Financial industry groups and the U.S. Chamber of Commerce filed for an emergency injunction to delay the Department of Labor’s fiduciary rule.

The groups filed for the injunction March 10 in U.S. District Court in Dallas.

On March 1, the Department of Labor proposed extending the applicability date by 60 days, to June 9 from April 10. The latest motion by several groups challenging the rule in Texas “parallels the actions of the DOL by providing another avenue for postponing the applicability date of the fiduciary rule,” the groups said in a statement, noting that a stay would avoid “significant, potentially unnecessary costs” and give firms more time to prepare for the rule.

On Feb. 8, U.S. District Judge Barbara M.G. Lynn in Dallas, who consolidated several cases seeking to undo the rule, dismissed legal challenges to the rule, and denied the Justice Department’s motion to stay the case while the DOL reviews the rule following a White House executive order to revisit it.

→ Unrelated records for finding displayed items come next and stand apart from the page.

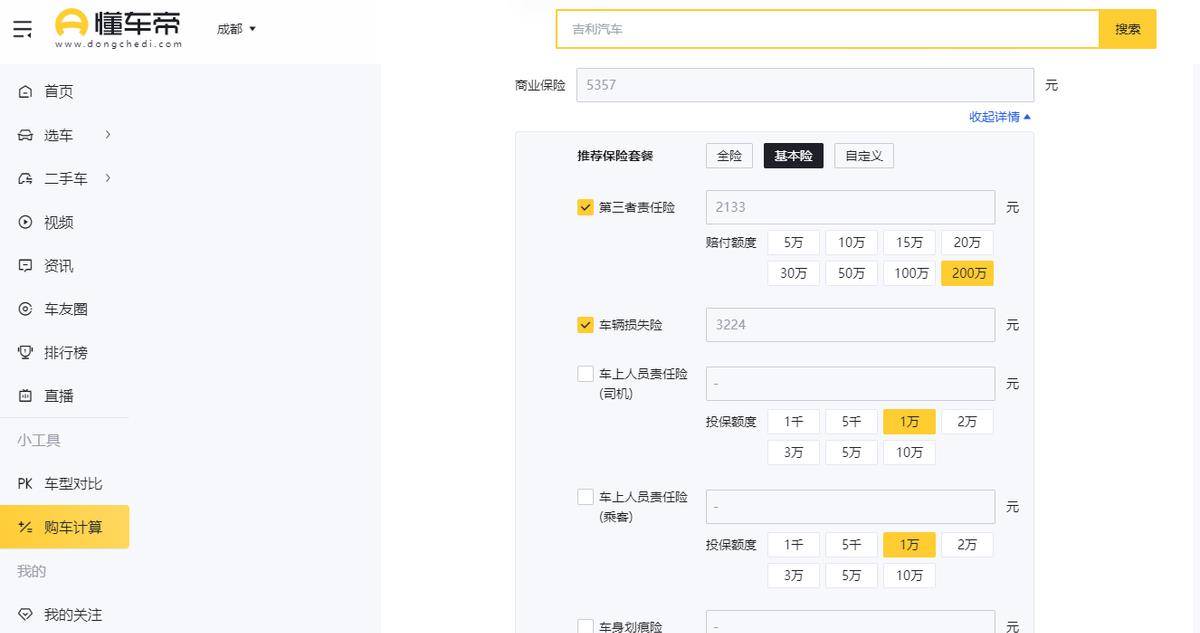Expand the 选车 submenu arrow

point(107,135)
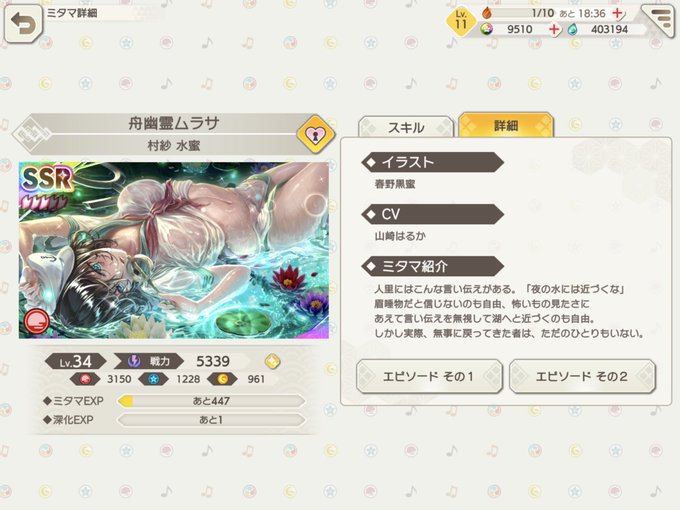Tap the ミタマEXP progress bar
The width and height of the screenshot is (680, 510).
click(211, 401)
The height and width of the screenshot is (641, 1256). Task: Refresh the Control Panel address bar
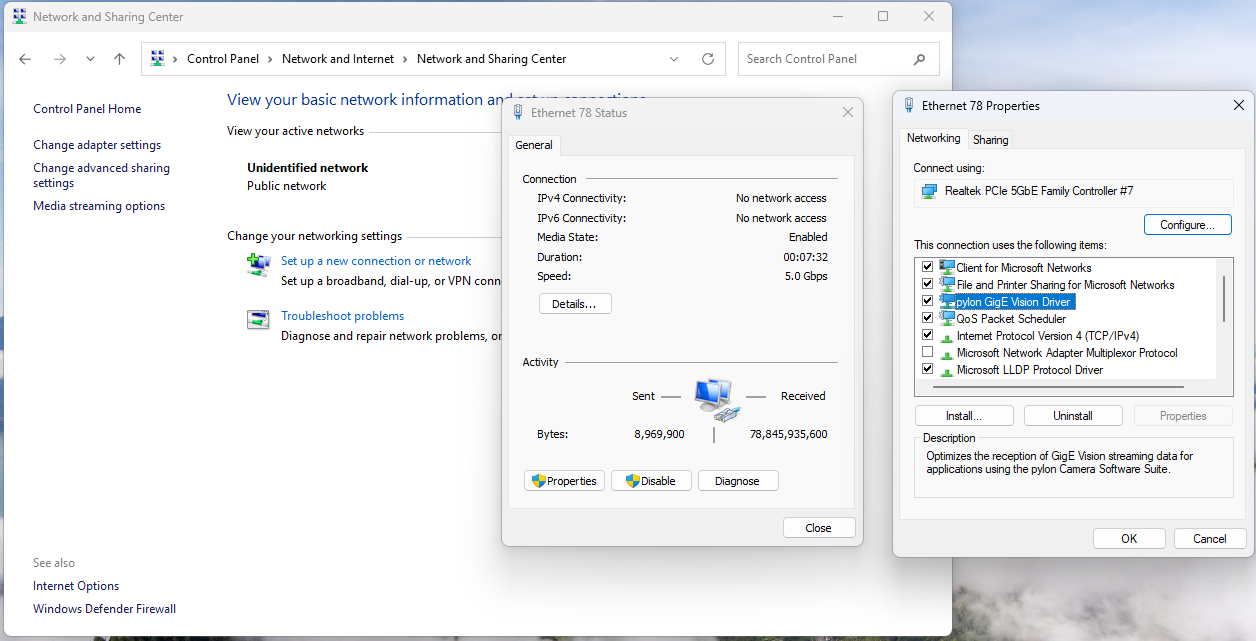coord(708,59)
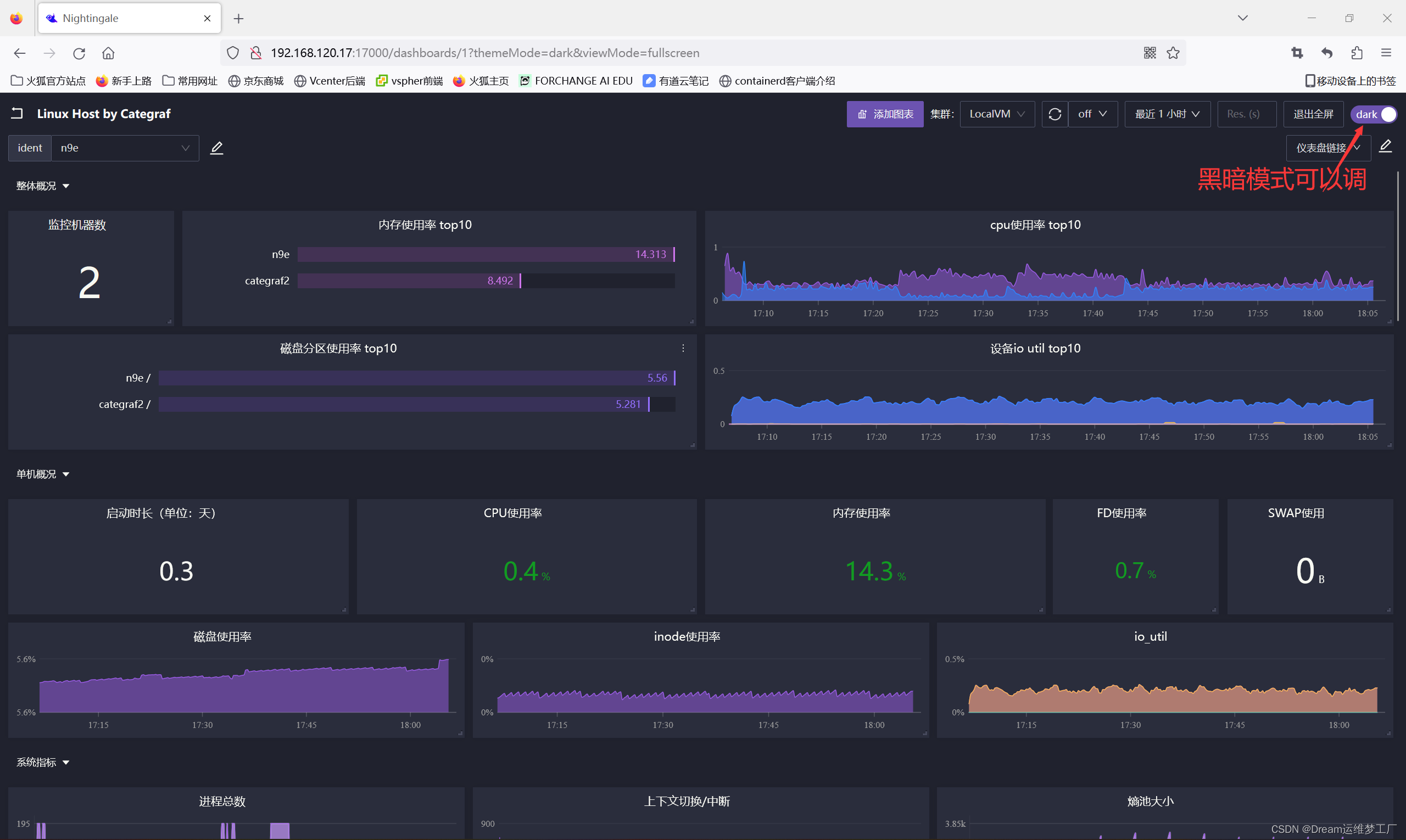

The groups are seeking the injunction while their appeal of that decision is pending. Ms. Lynn gave them until Thursday to file a supplemental brief “to inform the Court why an injunction pending appeal is necessary,” and ordered the DOL to respond by Friday. The groups asked for an injunction by March 20.

Federal district courts in Topeka, Kan., and Washington in 2016 upheld the rule in similar challenges that have been appealed. The Labor Department is seeking a stay in another fiduciary rule challenge in District Court in St. Paul, Minn., “in light of the potential for change to the rule-making,” a government lawyer told District Court Judge Susan Richard Nelson.